“Nessuna speranza nessuna paura”, il saggio di di Dario Torre

di Andrea Corona

È ormai noto che la forma stessa della classifica – classifica dei trend del giorno, classifica dei video più visti, delle news più cliccate, dei brani più ascoltati e così via – sia portatrice già di per sé di quel meccanismo di plugging, cioè di martellamento e ripetizione, che secondo Adorno, induce il fruitore a farsi incantare dall’inevitabile. Tuttavia, gli studi sulla popular music compiuti dal filosofo tedesco non potevano fare i conti con l’avvento del punk. A questo proposito, come scrive Dario Torre nel suo saggio Nessuna speranza nessuna paura. Il rock napoletano dagli anni ’80 ad oggi (Milena Edizioni, 128 pp., 12 euro):

«È stato il punk il genere che ha modificato completamente le coordinate. Il musicista, visto un tempo come icona preparatissima e inarrivabile, viene sconsacrato, diventando uno come tanti. L’estetica passa in secondo piano, così come la tecnica, che diventa spesso elemento quasi superfluo, perché chiunque può, con minimi rudimenti, salire su un palco e suonare, esprimendo se stesso ed avendo un rapporto diretto col pubblico, privo di barriere».

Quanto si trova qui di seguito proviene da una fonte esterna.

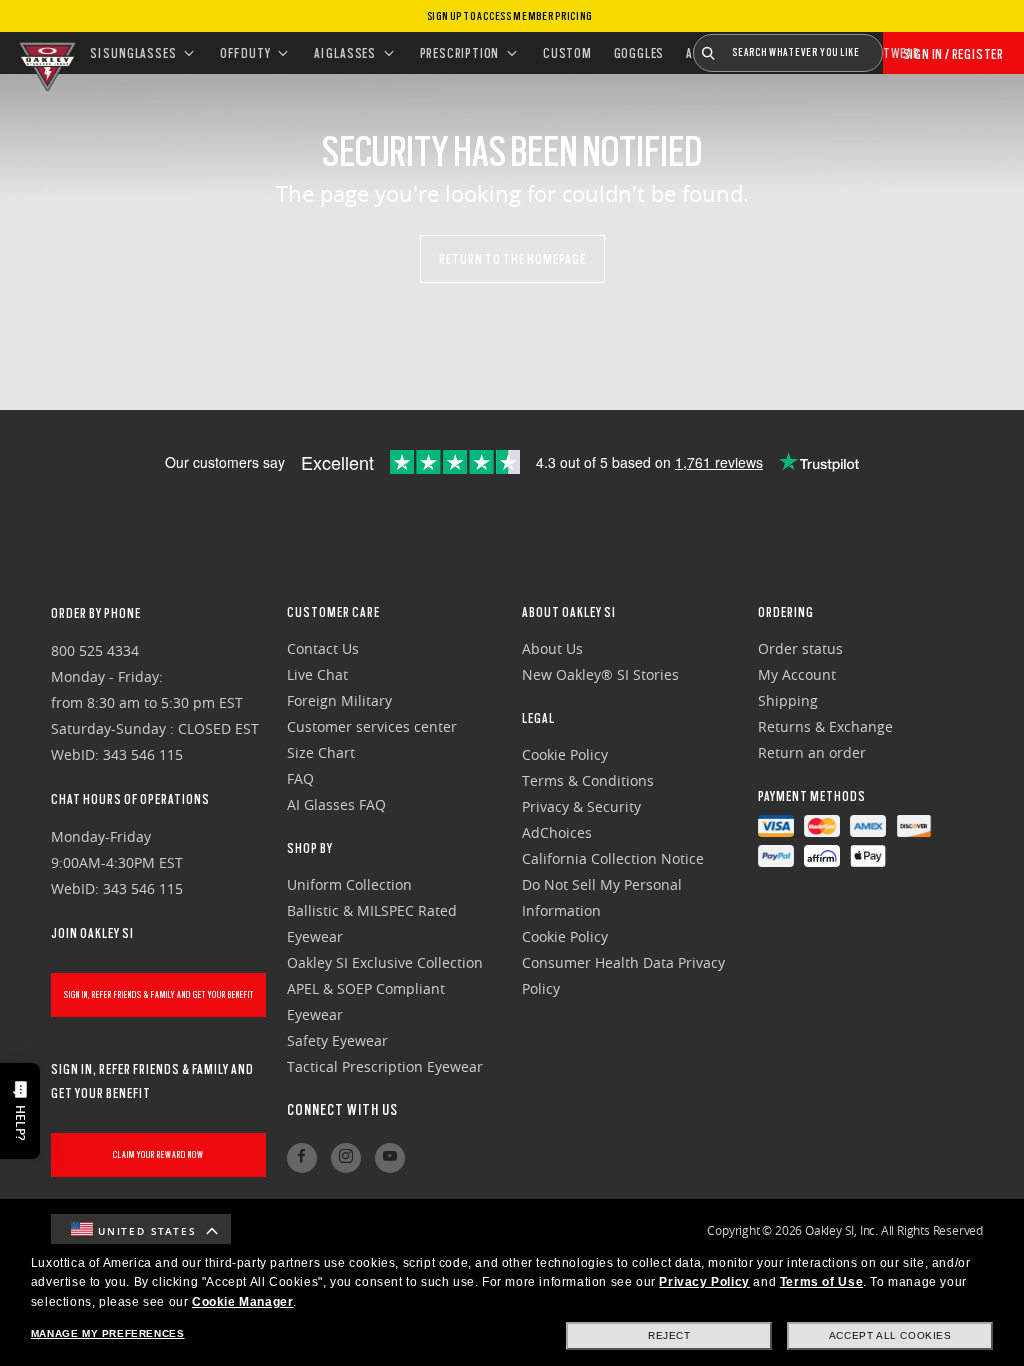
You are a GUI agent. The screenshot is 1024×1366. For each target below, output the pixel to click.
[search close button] (898, 45)
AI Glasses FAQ (336, 804)
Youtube (390, 1158)
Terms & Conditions (588, 780)
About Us (552, 648)
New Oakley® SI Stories (600, 674)
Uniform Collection (349, 884)
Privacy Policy (704, 1282)
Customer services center (372, 726)
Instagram (346, 1158)
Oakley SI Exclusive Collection (385, 962)
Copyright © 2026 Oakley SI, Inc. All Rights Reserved (845, 1230)
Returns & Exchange (825, 726)
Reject (669, 1335)
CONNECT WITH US (342, 1110)
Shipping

Non è un caso, e men che meno una pecca, dunque, se nel suo volume Torre non tratta del rap, del reggae o del country italiano, ma affronta esclusivamente quella scena new wave e metal (fino alle sue derive più anti-commerciali del trash, del grind e del death metal) che, attraverso gruppi come i Randagi, i Contropotere, gli Underage, gli Insofferenza, i Low Fi e i Von Masoch, componeva il panorama underground degli anni Ottanta a Napoli. Grave errore sarebbe tuttavia pensare che siamo, qui, dinanzi a un libro di storia: il territorio napoletano, tuttora teatro di aggregazioni artistiche, non di rado figlie di sentimenti di frustrazione, non ha mai smesso di far ricorso a un linguaggio musicale comune, soprattutto fra i giovani.

Dal passato remoto del vecchio centro sociale Tien a Ment, dove la connotazione politica era più marcata, al passato prossimo dello Slovenly, epico rock ‘n’ roll bar dei primi anni Duemila, i concerti rock, punk, indie, rockabilly, dark, metal non cessano comunque di proliferare e di manifestarsi. Certo, il contesto è mutato ma, oggi come allora, il carattere prevalentemente easy, viscerale, persino antiborghese delle performance artistico-musicali partenopee continua a farsi agente di quella “infezione semiotica” che Carmagnola e Ferraresi, nel loro volume sulle “merci di culto”, pongono alla base dei fenomeni cult. Fenomeni che, come delle cellule di micro-resistenza, sopravvivono all’interno dell’universo delle iper-merci contemporanee.

In conclusione, l’elemento che rende ai miei occhi straordinario il fenomeno del rock underground napoletano illustrato da Dario Torre consiste nella capacità dei nuovi gruppi di preservare (oltre che di perseverare) qualcosa di quell’universo da cui il presente è scaturito, in favore di una strana e ambigua energia, di un misto di piacere e malessere che lo sostiene. Un ossimoro, una voluptas dolendi, una pratica sado-masochista, un incubo soft; questo e altro calcano le scene underground a Napoli, in una giostra di suoni e colori dove il gioco è più simile al parossismo che al mero godimento.